I am an old insurance executive and I often find myself defending Obamacare in chatrooms and on Facebook. If I’m having a discussion with a business person who is opposed to it, sooner or later the discussion will turn to the topic of regulations as such. They will bring up the two people (it always seems to be two) whose small businesses were ruined and forced to shut down because of Obamacare regulations. It’s hard to argue against this, since here the argument shifts to the plight of the failed business person.
It’s perfectly natural that people would resent having to go through the expense and effort of following regulations for things that they don’t think are necessary or for things they are doing already. I’ve been in the business world myself for more than three decades and I have known quite a few people whose businesses have failed. With the exception of a very few who had to close shop because of some health issue, most claimed to have been victims of the crippling costs of regulations. I’ve heard many of these stories, but the story I have never once heard is how the business person was simply “out-competed”—how their competitors had lower prices or more efficient business models. It’s true that regulations create costs and these costs seem especially high if a business is in decline. But these costs affect everyone equally in any particular business sector. And were they to be eliminated, they would be eliminated for everyone in that sector, and the business’ relationships among one another would remain unchanged. If regulations are the cause of so many business failures, why do other businesses in the same sector continue to survive and prosper?

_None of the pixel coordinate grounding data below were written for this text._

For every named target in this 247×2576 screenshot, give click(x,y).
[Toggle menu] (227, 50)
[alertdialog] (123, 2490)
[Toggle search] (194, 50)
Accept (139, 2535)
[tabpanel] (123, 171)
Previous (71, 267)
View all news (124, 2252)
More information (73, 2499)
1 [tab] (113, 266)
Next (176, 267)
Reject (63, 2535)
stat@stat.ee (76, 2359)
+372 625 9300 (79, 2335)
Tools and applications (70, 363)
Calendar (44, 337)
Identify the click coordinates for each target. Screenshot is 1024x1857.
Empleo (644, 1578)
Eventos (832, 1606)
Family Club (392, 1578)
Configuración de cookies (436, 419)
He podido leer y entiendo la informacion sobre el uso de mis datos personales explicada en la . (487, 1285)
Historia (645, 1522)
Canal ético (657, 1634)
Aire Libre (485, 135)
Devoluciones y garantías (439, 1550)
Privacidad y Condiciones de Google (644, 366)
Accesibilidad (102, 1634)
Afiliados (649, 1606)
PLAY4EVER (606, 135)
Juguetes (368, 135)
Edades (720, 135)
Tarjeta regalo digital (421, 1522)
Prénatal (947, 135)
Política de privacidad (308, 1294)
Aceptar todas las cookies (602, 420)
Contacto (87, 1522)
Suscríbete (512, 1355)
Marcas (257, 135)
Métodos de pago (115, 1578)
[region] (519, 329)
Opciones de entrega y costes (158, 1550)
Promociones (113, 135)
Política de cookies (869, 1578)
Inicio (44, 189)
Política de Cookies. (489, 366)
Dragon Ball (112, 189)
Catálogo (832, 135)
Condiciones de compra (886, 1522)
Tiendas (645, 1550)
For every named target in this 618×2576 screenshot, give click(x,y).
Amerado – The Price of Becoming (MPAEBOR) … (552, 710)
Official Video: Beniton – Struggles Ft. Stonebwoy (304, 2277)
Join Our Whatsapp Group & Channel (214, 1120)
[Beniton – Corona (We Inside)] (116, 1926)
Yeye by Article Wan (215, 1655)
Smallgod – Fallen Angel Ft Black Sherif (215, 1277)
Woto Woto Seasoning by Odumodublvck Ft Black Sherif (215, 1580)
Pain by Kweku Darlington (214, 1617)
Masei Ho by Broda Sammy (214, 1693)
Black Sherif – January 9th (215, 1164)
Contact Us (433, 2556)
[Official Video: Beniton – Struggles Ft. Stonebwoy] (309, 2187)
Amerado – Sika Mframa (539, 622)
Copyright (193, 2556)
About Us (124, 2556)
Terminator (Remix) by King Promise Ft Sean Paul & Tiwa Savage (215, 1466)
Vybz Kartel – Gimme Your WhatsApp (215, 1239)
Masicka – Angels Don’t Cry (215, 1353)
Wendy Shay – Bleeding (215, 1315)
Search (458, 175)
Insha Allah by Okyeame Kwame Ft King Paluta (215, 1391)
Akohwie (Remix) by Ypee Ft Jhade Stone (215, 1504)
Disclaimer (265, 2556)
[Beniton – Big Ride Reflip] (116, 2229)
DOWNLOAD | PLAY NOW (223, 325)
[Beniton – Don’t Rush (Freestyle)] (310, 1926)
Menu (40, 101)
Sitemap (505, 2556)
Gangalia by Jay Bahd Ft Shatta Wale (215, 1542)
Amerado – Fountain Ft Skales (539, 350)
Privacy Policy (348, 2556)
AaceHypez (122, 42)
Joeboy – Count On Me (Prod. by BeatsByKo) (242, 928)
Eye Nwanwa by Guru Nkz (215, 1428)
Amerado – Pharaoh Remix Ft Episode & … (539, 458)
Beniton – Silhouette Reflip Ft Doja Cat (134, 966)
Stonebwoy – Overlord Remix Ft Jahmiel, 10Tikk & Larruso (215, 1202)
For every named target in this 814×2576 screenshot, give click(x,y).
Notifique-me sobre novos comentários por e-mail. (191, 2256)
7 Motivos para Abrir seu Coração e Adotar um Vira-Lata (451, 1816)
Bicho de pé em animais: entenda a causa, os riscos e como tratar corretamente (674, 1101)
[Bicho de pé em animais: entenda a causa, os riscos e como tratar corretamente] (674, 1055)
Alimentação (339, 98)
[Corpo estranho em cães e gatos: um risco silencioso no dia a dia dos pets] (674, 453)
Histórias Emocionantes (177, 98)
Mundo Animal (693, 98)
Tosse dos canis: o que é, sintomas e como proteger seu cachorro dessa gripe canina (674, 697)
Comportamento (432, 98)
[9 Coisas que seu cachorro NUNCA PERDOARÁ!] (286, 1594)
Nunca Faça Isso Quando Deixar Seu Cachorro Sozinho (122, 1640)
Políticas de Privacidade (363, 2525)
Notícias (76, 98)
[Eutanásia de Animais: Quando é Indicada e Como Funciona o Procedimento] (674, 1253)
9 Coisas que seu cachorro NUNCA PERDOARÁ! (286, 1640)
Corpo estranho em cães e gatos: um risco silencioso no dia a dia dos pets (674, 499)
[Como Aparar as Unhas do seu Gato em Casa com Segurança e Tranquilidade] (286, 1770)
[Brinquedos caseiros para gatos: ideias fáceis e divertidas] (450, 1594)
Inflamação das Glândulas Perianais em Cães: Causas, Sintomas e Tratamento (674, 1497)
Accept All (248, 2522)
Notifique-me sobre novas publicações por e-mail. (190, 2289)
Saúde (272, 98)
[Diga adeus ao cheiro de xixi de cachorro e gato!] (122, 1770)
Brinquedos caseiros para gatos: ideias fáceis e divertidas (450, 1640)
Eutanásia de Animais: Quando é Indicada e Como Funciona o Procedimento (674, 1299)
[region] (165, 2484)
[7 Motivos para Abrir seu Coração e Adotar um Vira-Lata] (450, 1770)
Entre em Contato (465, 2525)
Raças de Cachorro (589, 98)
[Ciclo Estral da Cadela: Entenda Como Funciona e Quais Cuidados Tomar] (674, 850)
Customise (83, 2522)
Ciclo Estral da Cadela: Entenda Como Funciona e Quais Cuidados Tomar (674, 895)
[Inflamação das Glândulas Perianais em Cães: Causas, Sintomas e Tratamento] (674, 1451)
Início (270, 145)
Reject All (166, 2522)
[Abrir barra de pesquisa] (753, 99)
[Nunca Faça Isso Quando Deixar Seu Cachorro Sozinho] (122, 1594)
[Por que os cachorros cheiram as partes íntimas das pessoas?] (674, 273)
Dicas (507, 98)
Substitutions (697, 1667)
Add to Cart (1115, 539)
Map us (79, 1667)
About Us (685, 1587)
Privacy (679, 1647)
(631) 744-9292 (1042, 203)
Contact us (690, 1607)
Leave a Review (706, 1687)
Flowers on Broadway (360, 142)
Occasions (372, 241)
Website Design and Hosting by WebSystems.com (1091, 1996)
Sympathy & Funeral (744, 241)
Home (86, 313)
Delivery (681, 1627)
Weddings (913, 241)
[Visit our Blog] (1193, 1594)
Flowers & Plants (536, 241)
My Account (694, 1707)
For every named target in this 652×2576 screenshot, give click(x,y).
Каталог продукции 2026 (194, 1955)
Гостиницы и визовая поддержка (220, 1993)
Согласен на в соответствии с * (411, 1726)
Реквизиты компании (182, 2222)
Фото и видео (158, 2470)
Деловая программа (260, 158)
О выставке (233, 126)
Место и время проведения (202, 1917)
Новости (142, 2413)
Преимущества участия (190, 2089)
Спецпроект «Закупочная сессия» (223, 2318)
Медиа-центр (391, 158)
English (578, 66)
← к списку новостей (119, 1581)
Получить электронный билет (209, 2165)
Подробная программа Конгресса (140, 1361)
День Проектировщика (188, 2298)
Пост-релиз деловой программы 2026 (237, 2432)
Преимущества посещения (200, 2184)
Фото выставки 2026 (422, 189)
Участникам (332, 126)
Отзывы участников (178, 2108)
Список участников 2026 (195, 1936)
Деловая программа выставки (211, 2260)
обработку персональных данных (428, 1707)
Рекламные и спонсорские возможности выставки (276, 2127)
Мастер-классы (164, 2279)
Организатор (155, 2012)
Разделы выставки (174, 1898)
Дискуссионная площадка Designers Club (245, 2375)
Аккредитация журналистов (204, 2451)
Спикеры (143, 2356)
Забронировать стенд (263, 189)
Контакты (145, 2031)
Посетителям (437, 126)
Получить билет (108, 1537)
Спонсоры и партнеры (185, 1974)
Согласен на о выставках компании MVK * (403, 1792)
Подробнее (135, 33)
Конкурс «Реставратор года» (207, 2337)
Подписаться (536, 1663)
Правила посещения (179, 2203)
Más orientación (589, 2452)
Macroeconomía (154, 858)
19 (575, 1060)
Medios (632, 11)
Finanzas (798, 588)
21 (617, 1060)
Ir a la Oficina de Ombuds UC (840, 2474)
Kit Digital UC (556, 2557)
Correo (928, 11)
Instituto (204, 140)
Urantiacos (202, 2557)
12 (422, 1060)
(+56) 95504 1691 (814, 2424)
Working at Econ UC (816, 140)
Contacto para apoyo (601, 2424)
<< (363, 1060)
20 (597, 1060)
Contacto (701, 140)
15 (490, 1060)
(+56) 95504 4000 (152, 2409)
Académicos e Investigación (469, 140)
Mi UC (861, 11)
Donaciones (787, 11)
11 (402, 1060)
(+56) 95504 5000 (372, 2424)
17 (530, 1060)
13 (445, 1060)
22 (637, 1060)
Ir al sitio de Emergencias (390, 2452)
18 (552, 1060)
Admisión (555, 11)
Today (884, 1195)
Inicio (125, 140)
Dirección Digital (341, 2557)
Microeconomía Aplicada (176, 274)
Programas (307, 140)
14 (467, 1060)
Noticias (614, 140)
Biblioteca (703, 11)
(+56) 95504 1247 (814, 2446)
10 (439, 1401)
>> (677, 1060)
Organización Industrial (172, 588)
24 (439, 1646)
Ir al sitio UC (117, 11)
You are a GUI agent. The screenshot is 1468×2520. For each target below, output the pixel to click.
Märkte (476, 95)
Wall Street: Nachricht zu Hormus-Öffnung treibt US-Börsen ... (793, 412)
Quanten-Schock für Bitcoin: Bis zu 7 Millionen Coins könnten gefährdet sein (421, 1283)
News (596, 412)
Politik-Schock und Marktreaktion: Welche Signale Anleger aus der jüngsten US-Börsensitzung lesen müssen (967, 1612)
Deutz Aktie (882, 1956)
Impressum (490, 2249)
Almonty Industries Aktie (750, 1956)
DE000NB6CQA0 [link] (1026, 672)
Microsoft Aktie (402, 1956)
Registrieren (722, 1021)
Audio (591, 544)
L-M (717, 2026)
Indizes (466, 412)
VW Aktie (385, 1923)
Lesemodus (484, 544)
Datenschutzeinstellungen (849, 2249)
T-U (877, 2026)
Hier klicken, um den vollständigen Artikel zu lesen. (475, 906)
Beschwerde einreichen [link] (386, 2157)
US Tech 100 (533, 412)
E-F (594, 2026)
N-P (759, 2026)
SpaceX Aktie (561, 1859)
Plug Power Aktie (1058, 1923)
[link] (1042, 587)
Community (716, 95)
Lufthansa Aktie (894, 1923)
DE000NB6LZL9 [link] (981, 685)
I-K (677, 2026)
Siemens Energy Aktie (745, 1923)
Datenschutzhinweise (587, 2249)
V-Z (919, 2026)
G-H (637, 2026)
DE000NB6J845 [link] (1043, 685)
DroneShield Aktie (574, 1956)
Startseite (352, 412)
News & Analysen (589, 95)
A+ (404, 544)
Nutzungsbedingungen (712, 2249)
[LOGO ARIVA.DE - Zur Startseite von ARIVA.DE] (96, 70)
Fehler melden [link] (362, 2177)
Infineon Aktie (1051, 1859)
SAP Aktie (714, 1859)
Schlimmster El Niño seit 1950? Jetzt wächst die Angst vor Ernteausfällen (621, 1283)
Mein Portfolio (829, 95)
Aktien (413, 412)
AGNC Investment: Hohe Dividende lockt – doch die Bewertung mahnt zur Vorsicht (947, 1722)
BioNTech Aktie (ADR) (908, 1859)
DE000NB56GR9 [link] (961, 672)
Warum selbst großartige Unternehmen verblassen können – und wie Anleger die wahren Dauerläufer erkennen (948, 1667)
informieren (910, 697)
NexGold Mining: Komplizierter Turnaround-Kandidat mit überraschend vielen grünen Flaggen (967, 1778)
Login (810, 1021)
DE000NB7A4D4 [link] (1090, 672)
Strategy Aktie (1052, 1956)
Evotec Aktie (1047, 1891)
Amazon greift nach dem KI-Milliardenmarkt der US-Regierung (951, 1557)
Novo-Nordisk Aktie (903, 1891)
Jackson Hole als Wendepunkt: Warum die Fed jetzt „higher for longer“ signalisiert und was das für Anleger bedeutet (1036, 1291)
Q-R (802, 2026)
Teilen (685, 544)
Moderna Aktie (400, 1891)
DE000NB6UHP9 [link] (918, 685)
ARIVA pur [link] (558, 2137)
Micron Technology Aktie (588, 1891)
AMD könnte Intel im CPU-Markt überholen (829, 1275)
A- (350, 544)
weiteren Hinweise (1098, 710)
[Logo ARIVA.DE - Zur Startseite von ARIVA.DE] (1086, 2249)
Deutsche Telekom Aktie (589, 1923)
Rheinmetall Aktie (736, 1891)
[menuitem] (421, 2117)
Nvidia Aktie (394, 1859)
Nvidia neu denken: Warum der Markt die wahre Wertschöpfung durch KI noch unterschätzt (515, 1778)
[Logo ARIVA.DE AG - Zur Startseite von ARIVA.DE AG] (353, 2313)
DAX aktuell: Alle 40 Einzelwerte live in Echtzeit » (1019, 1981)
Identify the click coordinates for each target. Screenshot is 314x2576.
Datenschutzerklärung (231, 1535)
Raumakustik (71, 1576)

We live in a political environment where “regulation” is defined as oppositional to “freedom” and where something called “small government,” not well defined, is a social virtue. It’s true that the governmental bureaucratic apparatus (and its power) comes from the number and strength of the regulations it supports. And in theory it does follow that decreasing regulations should decrease the size and power of government. But what are regulations for?
Regulations exist to keep people and businesses from transferring risks and costs from themselves and onto other people and the public at large. There are good regulations that do this effectively and efficiently, and bad ones that don’t. There are social costs to regulation, and it could be argued that a bad regulation is one whose social cost exceeds its benefits. But the distinction isn’t between regulation and freedom. It’s between regulation and making the public responsible for someone’s private risks and costs.